Education boss Lesley Longstone quits with golden handshake
Education ministry ceo Lesley Longstone has resigned from her role with a golden handshake, amid the Novopay staff payment debacle.
Education Minister Hekia Parata today acknowledged the resignation Ms Longstone, and thanked her for her efforts leading the Ministry.
Ms Longstone’s resignation was announced this afternoon by State Services Commissioner Iain Rennie.
“I acknowledge Ms Longstone’s efforts during her time at the Ministry,” Ms Parata says in a brief statement.
“It has been a difficult period and there have been a series of tough issues to deal with.
“I will be making no further comment on the departure of Ms Longstone.

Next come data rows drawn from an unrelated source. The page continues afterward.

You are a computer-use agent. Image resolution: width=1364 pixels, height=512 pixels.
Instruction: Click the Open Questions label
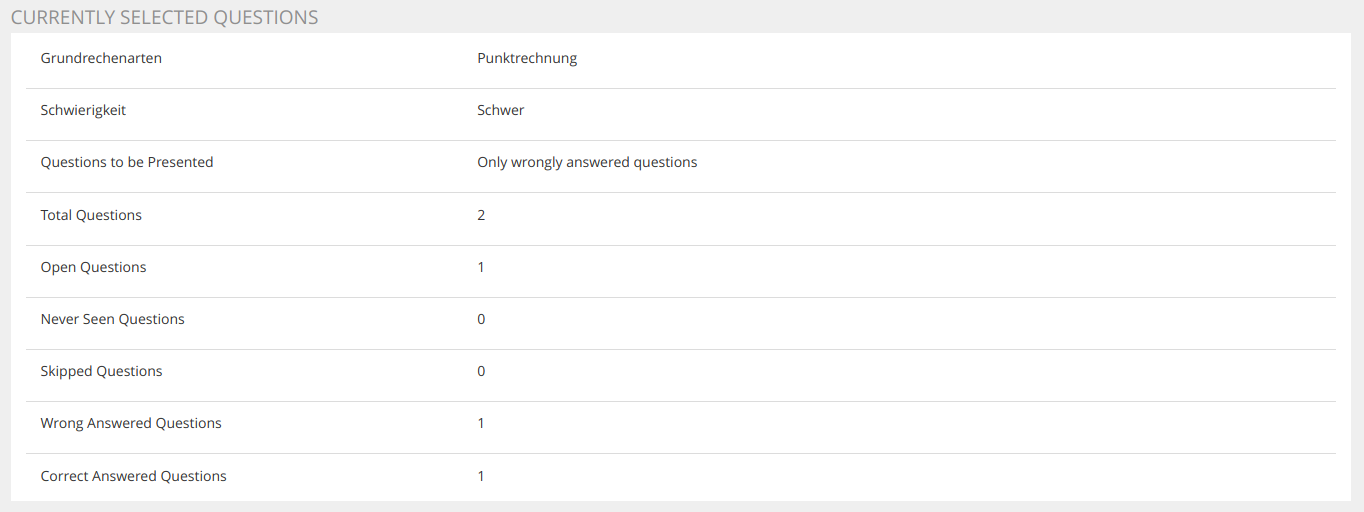point(93,267)
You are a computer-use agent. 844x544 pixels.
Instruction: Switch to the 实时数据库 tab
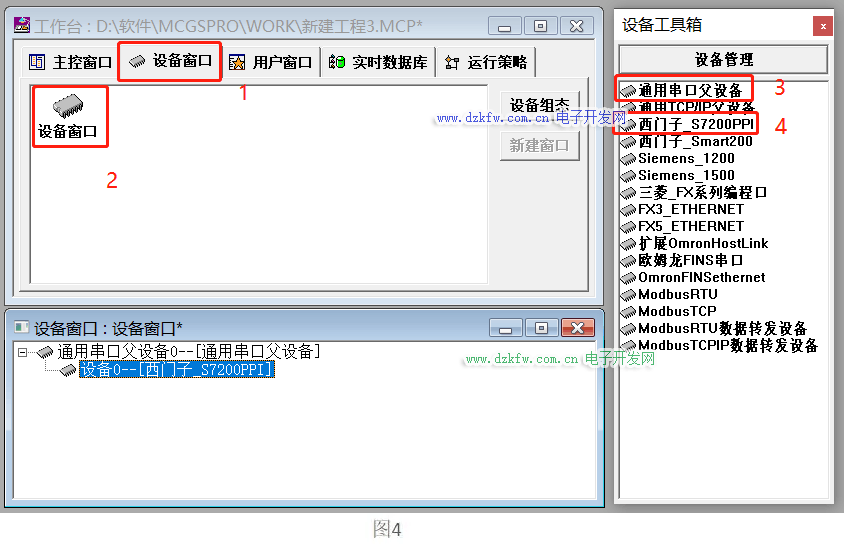pos(378,63)

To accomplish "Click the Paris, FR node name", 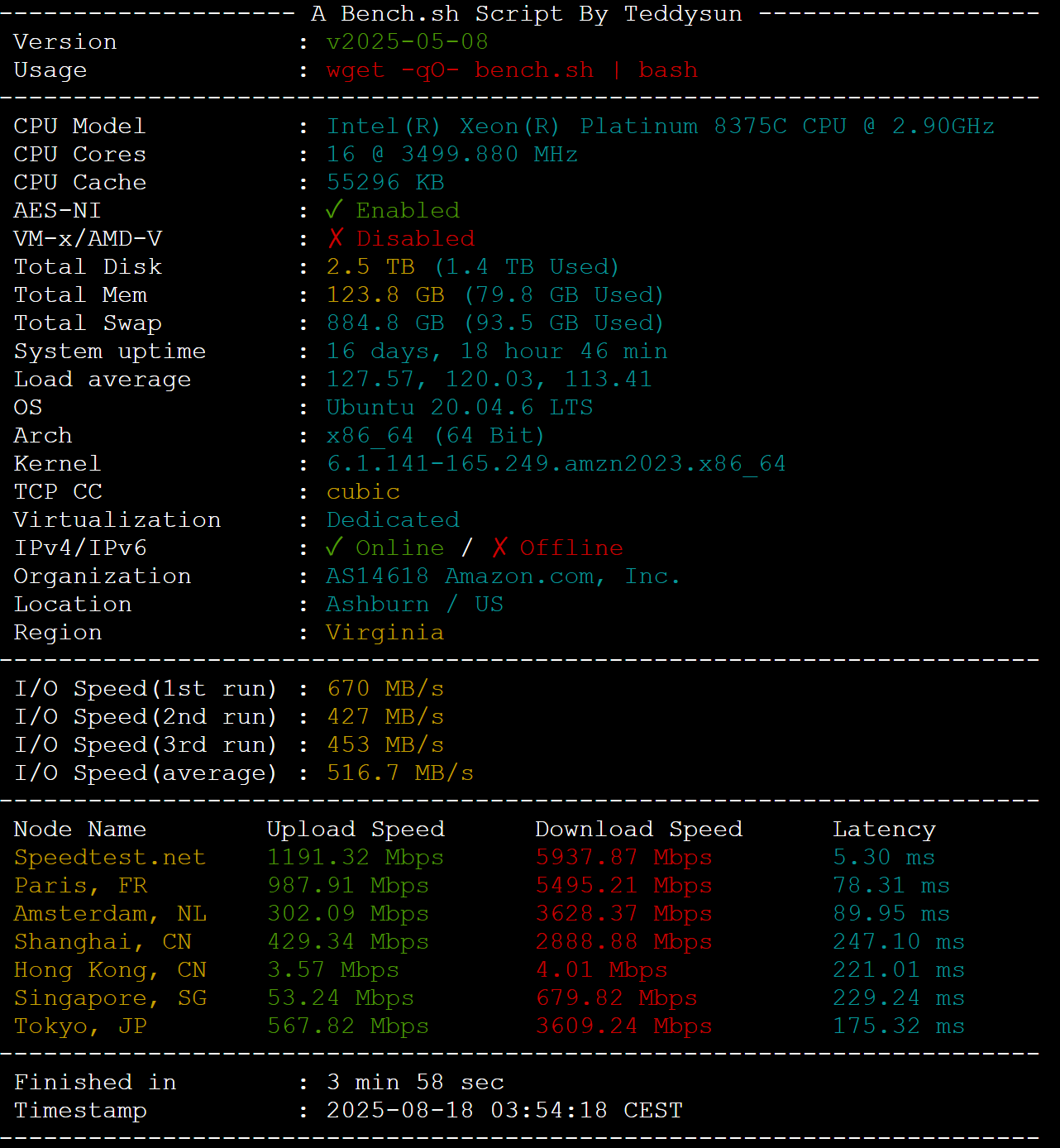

Mr Rennie says with two years left to run on the contract, Ms Longstone will be receiving some form of compensation.
“Consideration will be made for the fact she has finished her contract early.”
Her role finishes on February 8 and former social development ministry ceo Peter Hughes will step in the following day as acting ceo until a permanent replacement is found.
Since Australian company Talent2 (formerly Morgan & Banks) was paid $30 million to develop Novopay four months ago, thousands of teachers have been incorrectly paid or not paid at all.
Earlier last month another hole in the Novopay payroll system emerged when it was discovered a school could see the pay, and edit details, of a teacher who worked for another school.
Mr Rennie says he and Ms Longstone came to the view a change in leadership was required, in the best interests of the ministry.
“Lesley is a highly capable and dedicated professional who has been strongly committed to achieving better education outcomes for all New Zealanders”
He has not ruled out reappointing Ms Longstone in the future “for the right role.”
“There‘s clearly been a strained relationship between the minister and chief executive. Clearly there’s now an opportunity for the ministry to go forward.”
Mr Rennie says from time to time chief executives and ministers will have strained relationships, but most of it never becomes public.
“I have a responsibility for thinking about how any ministry goes forward, and this is a critical ministry for New Zealand. It spends over $12 billion of taxpayers’ money, it’s dealing with one of the important issues of our future. Key to any ministry succeeding is an effective relationship between a minister and ceo.”
Mr Rennie says clearly if it is not the case, as in this example, then something needs to change.
Details have not yet been released of Ms Longstone’s payout but Mr Rennie says the package falls within the auditor-general’s guidelines for severance payments in the public sector.